I’ve lately been involved in three helicopter “return to service” projects requiring blade tracking and balancing and have heard different versions of how this needs to be carried out. So I decided to follow along with a no-nonsense Canadian helicopter company while they complete a routine blade tracking and balancing exercise.
The night before the crew had installed the blades. 9 am the next morning the engineer preps the helicopter.
A young pilot completes the pre-flight and pre-start check for the first ground run.
The engineer sets up the Chadwick Helmuth Vibrex 2000 Plus analyzer and ensures it is working properly.
The pilot fires up the Bell 206 for the first idle run up whereas the engineer can determine where on the graph the balance center falls.
We discover it is off in both the vertical and lateral.

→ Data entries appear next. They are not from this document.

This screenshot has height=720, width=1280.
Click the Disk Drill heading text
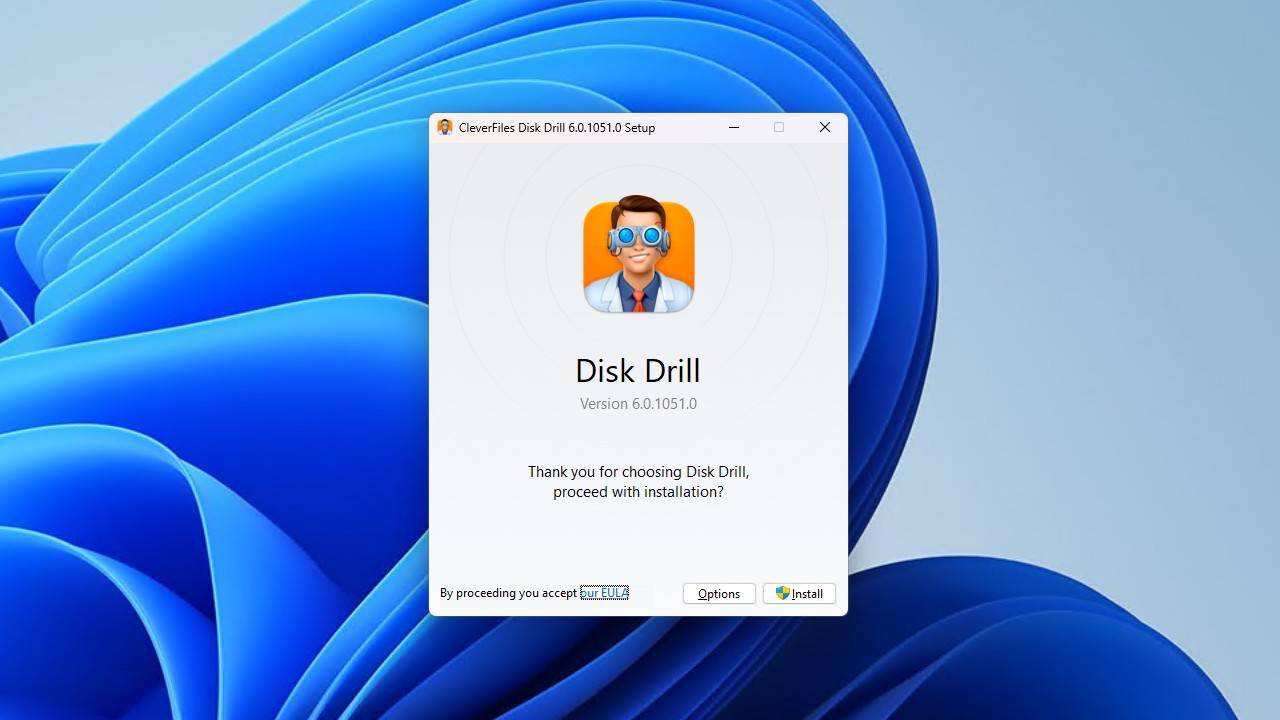pyautogui.click(x=638, y=370)
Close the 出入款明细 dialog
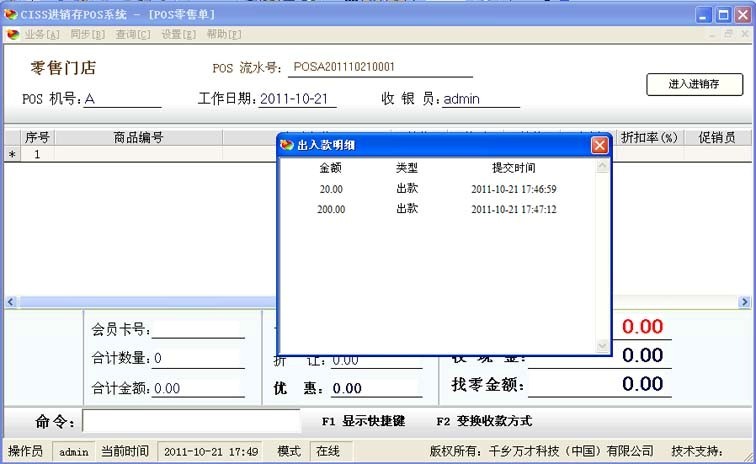Screen dimensions: 756x464 click(599, 145)
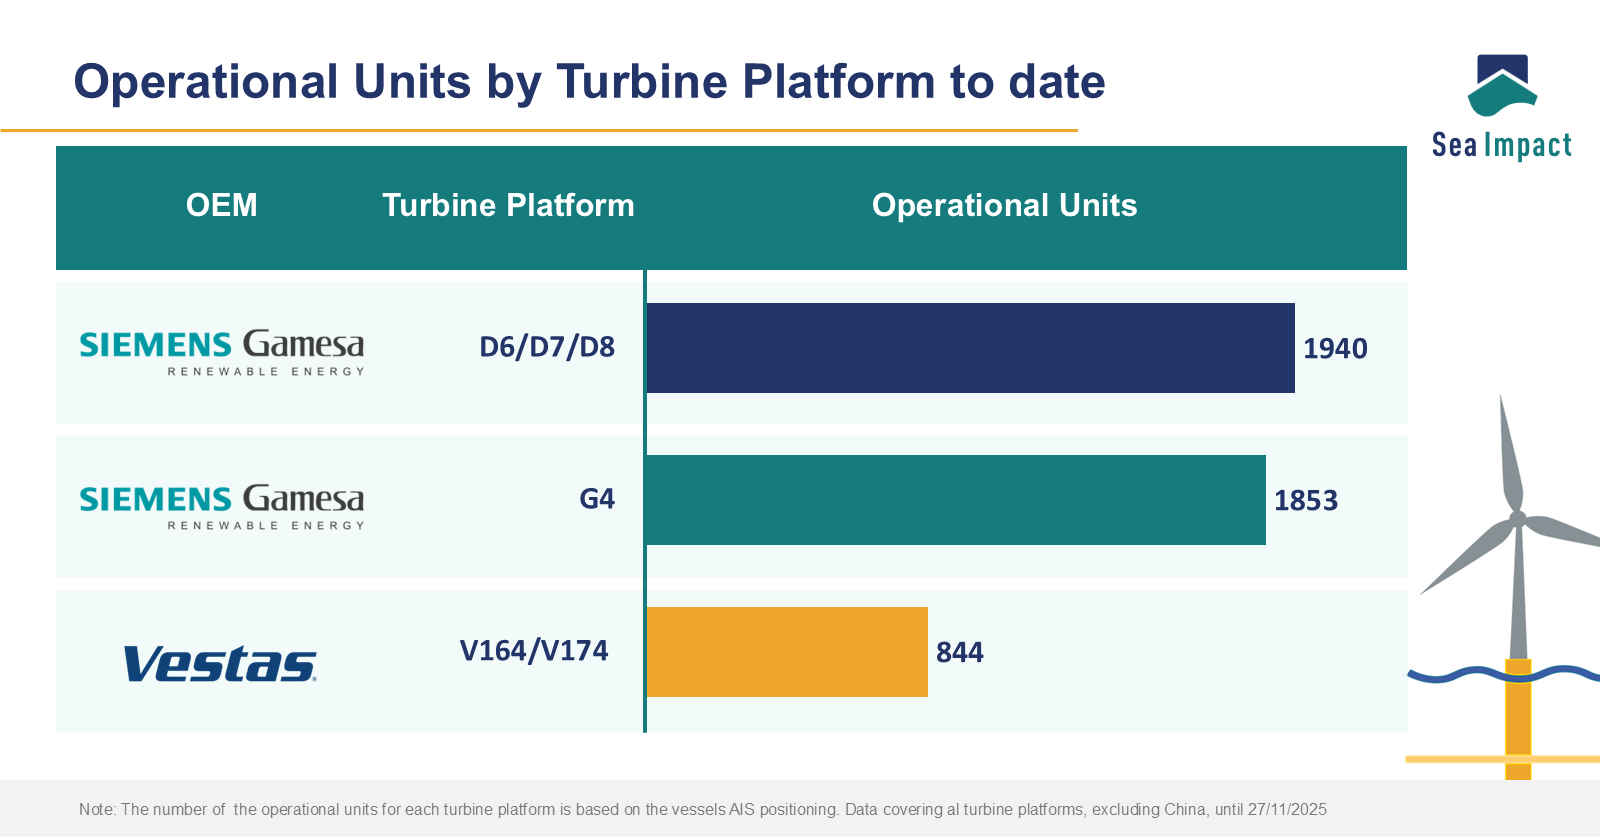
Task: Click the footnote about AIS positioning
Action: pyautogui.click(x=702, y=809)
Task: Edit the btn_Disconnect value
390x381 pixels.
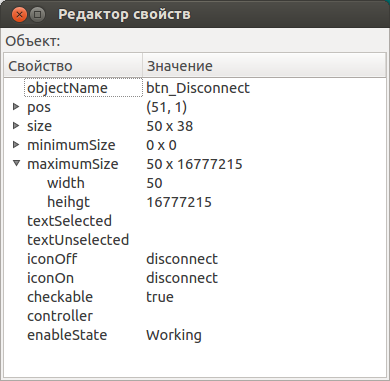Action: [198, 88]
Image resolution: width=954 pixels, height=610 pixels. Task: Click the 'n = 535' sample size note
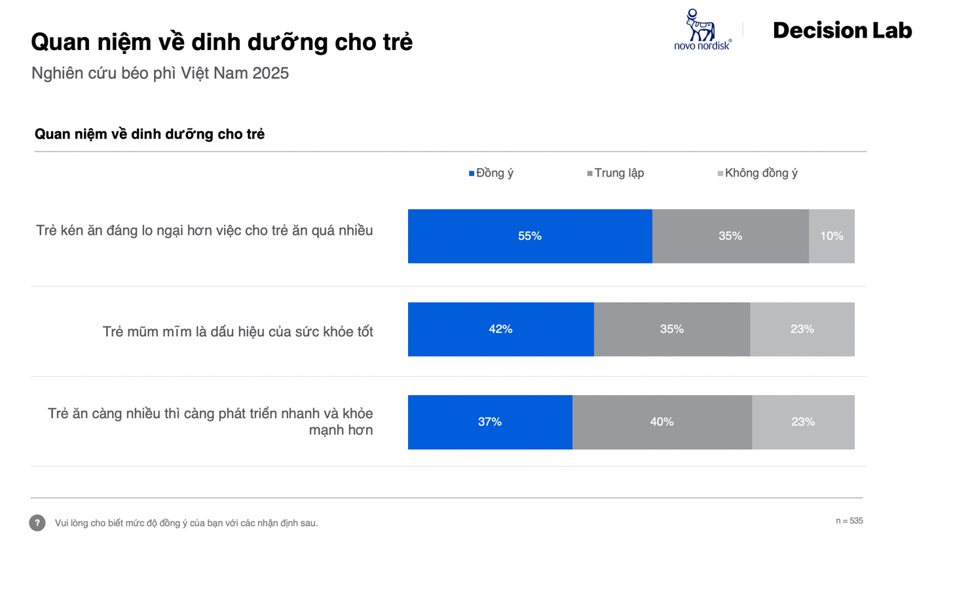click(849, 521)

The engineer tackles the tracking first by making adjustments on the rotor head. After several ground runs he is satisfied.
Then he concentrates on getting the vertical balance into center by adding or subtracting counter weights to effect the mass. After a few 100% ground runs we get the vertical perfectly aligned on the graph. Next the Chief Pilot comes out and carries out a hover and flight test to finalize the tracking.
We find that the blade tracking is off slightly and we can feel it in the hover. We then carry out 50 knot and 80 knot tracking to determine how much to change the trim tabs. The blades are slightly off causing a noticeable vibration in flight.
On the ground again the engineer makes a 1 degree adjustment by bending the blade trim tab down 4 degrees whereas it rebounds back to the new adjustment of 1 degree down.
The Chief Pilot starts up again and lifts off into a hover. The helicopter has a noticeable vibration and during the flight test the shake is still noticeable. The engineer plots the change and realizes that he has adjusted in the wrong direction.
He readjusts in the opposite direction and the Chief Pilot carries out a final hover and flight test. The Chadwick shows the tracking is now dead on with no serious vibration in flight. The whole exercise took about 3 hours. After that we all went for lunch.